"Oh, that's all right," said Josie. "You just give me some clean sheets and a clean pillow case and I won't mind the rest at all."
The room was large, the third floor back, with windows overlooking dingy back yards. Its disorder was astonishing.
"I didn't know it wa' quite so stirred up as this," exclaimed the girl. "These here, folks ain't many er 'em got no raisin'. They ought ter git bo'd an' lodgin' in a pig pen. I's kinder fussed ter be a showin' you sich a spot. Well," she added philosophically: "What kin you expect from a hog but a grunt?"
Josie laughed.
"Never mind, Betty," she said, giving the girl a quarter. "I can manage very well. You go on and finish your dishes and I will make up the bed myself if you get the bed linen."

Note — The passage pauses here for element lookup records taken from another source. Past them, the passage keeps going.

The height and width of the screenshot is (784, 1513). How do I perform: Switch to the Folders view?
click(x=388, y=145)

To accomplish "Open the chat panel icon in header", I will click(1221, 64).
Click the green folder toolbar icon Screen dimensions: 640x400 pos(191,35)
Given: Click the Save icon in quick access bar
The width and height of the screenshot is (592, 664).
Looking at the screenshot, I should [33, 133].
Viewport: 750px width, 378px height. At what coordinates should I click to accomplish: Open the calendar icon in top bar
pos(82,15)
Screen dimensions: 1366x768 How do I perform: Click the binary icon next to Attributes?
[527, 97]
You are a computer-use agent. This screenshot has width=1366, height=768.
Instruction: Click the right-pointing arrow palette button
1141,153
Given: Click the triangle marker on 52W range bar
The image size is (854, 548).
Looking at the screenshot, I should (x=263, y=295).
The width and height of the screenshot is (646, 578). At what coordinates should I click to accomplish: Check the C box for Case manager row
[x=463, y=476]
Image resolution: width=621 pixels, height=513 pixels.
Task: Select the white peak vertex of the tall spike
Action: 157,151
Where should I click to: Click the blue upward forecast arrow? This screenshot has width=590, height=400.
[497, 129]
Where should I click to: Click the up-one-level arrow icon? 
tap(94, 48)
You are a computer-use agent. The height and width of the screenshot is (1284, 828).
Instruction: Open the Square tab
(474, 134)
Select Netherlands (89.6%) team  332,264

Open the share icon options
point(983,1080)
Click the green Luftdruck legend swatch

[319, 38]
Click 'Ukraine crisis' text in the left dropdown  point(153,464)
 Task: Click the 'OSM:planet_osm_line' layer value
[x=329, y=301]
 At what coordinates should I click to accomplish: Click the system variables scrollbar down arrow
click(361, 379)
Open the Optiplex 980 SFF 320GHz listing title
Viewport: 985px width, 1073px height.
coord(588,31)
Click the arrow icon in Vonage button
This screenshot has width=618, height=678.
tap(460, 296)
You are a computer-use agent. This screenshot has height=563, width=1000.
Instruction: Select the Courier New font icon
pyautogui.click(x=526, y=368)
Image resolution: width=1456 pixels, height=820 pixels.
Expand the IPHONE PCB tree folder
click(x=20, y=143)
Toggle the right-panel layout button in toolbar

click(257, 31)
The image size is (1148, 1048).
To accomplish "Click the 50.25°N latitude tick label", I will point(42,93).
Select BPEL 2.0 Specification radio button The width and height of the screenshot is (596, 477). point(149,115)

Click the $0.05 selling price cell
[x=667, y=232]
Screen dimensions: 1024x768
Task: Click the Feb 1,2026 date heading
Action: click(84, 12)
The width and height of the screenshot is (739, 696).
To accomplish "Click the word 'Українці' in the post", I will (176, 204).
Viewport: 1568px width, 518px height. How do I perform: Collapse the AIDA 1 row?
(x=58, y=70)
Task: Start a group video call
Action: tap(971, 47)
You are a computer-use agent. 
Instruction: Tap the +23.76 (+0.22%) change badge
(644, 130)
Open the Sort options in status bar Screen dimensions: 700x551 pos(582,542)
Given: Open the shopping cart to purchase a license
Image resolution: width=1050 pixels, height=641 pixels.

Betty looked at Josie curiously.
"Say, miss, you belies yo' looks. You got the 'pearance er these here folks but you ain't got they ways. I been wuckin' in this here bo'din house fer three years an' I ain't never had a one of them give me mo'n a dime at a time unless'n it wa' ter git me not to tell Mrs. Pete 'bout some devilment or other they done got in."
Josie had not thought it necessary to be other than herself before the colored maid but she took herself severely to task for lowering her guard, even with anyone seemingly so unimportant as Betty.
"Father used to say that small things were the stumbling blocks of some of the biggest detectives," she said to herself. "I'll try to do better."
The grateful Betty returned immediately with clean sheets and pillow slips and one small towel. She then departed to finish her dishwashing.